2. Documenter l'architecture VLAN et ses évolutions

 

Une cartographie claire des VLANs, de leur usage et de leur affectation sur les ports est indispensable pour assurer la maintenabilité du réseau. Cette documentation facilite les audits, la gestion des incidents, les changements d’infrastructure ou encore la réponse à une alerte de sécurité.

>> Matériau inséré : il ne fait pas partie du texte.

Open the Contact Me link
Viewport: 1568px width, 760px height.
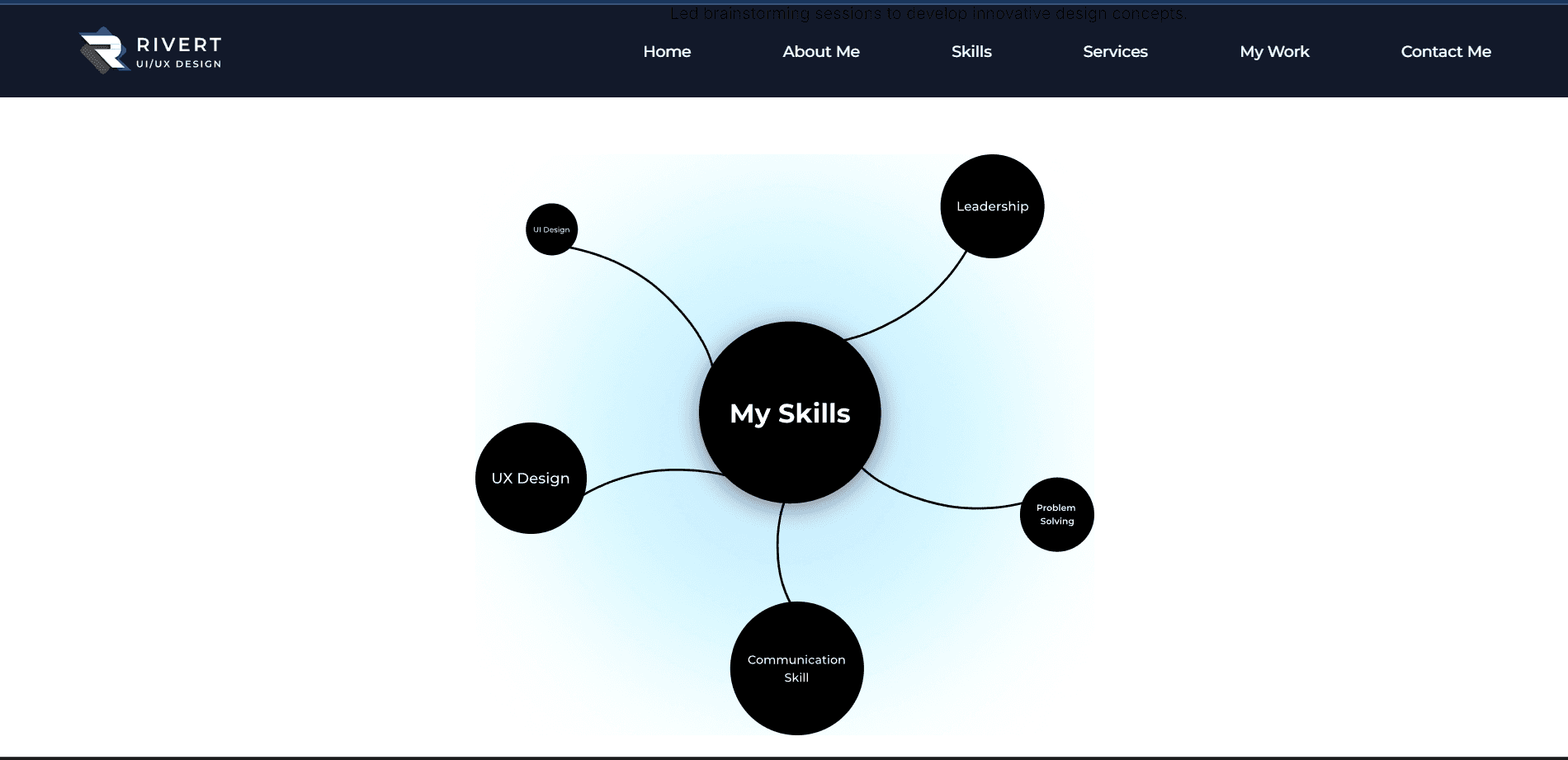point(1445,51)
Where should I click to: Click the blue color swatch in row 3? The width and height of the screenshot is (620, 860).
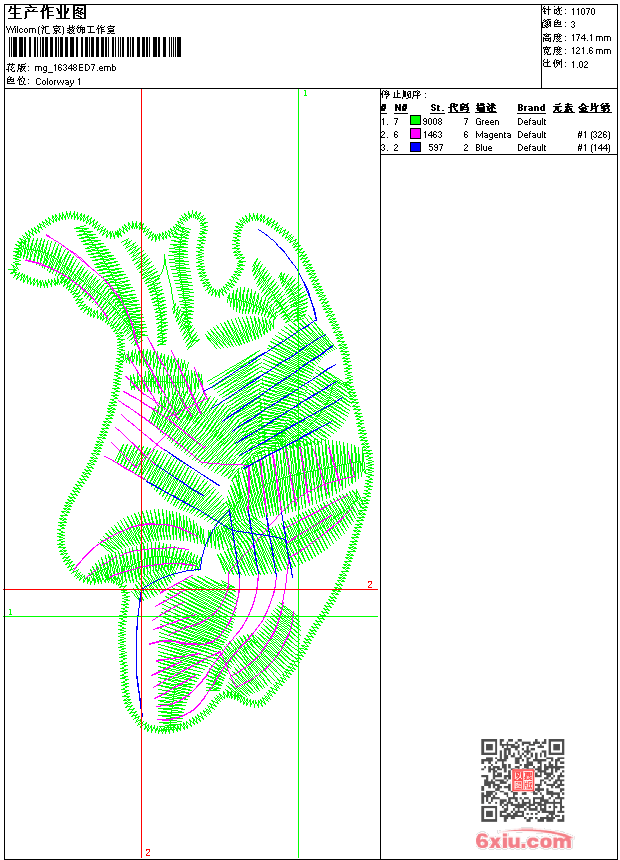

3. Intégrer les VLANs dans la gouvernance réseau et la stratégie Zero-trust

 

Les VLANs ne doivent pas être considérés uniquement comme des segments techniques : ils sont des composants actifs de la gouvernance réseau et doivent être intégrés à une approche globale de la sécurité. 

 

Le modèle Zero Trust repose sur un principe clair : ne jamais accorder de confiance implicite, même à l’intérieur du réseau local. Chaque accès doit être contrôlé, chaque flux doit être justifié et journalisé. 

 

Dans cette optique, les VLANs jouent un rôle stratégique : en compartimentant les environnements selon leur métier, leur sensibilité ou leur exposition au risque, ils permettent d’appliquer des politiques d’accès différenciées, plus fines, plus intelligentes.

 

Mais pour que ce cloisonnement réseau soit réellement efficace, il doit s’articuler avec une gestion des identités et des privilèges centralisée. Par exemple, en associant les VLANs à un gestionnaire de mots de passe sécurisé comme LockPass, interconnecté avec l’annuaire d’entreprise (Active Directory), il devient possible de synchroniser dynamiquement les droits d’accès selon le rôle, la fonction, le profil de risque ou le contexte d’un utilisateur.

 

Par exemple, un collaborateur affecté au service finance, connecté depuis un poste rattaché au VLAN « comptabilité », se verra automatiquement attribuer des accès limités aux seules ressources de ce périmètre. À l’inverse, un prestataire invité sur le VLAN « externe » n’aura accès qu’à une sélection restreinte de services, sans visibilité sur les environnements critiques. Ce modèle permet de mettre en œuvre le principe de moindre privilège (PoLP), non seulement au niveau applicatif, mais également au niveau du réseau.

 

Enfin, les flux inter-VLAN doivent être contrôlés par des pare-feux de niveau 3 ou des politiques ACL, et intégrés à la supervision globale (SIEM, journalisation des accès sensibles, détection d’anomalies). Cette gouvernance unifiée renforce la posture de sécurité de l’organisation, tout en répondant aux exigences réglementaires comme NIS2, ISO 27001 ou DORA, qui imposent aux entreprises une isolation logique des systèmes critiques et une traçabilité des accès à privilèges.